Task prompt:
Scan the data below and work out how many of its lines contain the word "computer". Give only that number.

[Stored items]
^^^^

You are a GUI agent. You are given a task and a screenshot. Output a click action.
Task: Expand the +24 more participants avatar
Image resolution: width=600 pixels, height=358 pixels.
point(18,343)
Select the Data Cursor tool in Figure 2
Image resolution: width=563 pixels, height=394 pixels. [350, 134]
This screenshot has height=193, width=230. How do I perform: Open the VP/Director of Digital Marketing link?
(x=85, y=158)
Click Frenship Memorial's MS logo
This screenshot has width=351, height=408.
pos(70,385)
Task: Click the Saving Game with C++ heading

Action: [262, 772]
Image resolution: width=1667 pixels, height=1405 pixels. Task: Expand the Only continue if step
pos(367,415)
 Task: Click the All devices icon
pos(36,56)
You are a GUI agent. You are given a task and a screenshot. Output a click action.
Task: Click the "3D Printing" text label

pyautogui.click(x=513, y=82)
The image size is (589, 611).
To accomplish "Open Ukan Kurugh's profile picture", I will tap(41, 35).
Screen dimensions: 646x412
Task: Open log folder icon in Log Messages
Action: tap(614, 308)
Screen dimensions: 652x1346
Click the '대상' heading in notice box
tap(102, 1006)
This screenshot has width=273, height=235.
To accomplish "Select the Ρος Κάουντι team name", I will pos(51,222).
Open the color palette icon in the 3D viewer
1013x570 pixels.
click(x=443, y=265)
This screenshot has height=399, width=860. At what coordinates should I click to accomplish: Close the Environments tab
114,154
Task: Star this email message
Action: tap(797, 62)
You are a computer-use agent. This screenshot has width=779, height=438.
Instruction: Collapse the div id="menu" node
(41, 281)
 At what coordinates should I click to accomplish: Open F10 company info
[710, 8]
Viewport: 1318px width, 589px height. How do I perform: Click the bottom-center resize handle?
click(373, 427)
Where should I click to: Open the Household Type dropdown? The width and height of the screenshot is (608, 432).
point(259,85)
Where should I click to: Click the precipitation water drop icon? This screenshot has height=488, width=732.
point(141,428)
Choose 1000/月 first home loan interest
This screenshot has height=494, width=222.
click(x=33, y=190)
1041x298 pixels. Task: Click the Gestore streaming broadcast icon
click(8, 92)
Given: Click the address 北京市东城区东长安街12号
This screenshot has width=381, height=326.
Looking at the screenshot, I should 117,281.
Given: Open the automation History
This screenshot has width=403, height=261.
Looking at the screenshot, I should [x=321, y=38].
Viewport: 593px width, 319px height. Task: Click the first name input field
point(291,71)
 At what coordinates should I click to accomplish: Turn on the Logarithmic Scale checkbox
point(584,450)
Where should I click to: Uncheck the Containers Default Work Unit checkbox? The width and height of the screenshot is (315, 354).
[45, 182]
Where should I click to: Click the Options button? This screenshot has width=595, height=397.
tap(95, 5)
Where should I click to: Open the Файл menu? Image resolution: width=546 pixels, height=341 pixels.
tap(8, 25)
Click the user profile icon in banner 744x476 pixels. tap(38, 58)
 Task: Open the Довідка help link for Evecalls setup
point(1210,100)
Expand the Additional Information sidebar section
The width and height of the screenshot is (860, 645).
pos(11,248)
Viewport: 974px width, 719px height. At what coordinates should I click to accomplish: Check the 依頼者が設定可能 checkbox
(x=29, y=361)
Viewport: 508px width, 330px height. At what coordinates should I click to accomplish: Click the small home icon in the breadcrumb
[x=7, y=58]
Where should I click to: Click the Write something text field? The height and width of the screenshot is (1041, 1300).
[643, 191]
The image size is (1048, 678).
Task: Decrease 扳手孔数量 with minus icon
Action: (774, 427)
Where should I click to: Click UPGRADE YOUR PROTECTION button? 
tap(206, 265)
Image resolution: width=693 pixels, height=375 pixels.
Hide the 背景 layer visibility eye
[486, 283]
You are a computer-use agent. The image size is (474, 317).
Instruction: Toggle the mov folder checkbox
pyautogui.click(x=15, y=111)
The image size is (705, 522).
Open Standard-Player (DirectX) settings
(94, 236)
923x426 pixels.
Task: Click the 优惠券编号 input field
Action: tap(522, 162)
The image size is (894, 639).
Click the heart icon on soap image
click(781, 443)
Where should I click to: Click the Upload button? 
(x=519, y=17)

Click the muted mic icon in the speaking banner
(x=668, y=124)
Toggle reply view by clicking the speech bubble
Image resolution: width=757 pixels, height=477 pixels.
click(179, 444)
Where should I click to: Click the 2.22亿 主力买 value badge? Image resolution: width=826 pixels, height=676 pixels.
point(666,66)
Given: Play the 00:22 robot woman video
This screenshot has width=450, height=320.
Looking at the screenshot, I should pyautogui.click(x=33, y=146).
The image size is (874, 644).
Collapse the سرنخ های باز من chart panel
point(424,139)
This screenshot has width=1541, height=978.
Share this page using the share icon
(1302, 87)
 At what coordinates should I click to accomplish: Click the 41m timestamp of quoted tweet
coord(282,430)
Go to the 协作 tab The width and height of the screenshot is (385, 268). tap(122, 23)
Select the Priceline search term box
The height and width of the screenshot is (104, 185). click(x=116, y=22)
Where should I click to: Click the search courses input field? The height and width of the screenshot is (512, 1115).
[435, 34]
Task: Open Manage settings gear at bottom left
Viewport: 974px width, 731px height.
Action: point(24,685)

^^^^

Task response:
2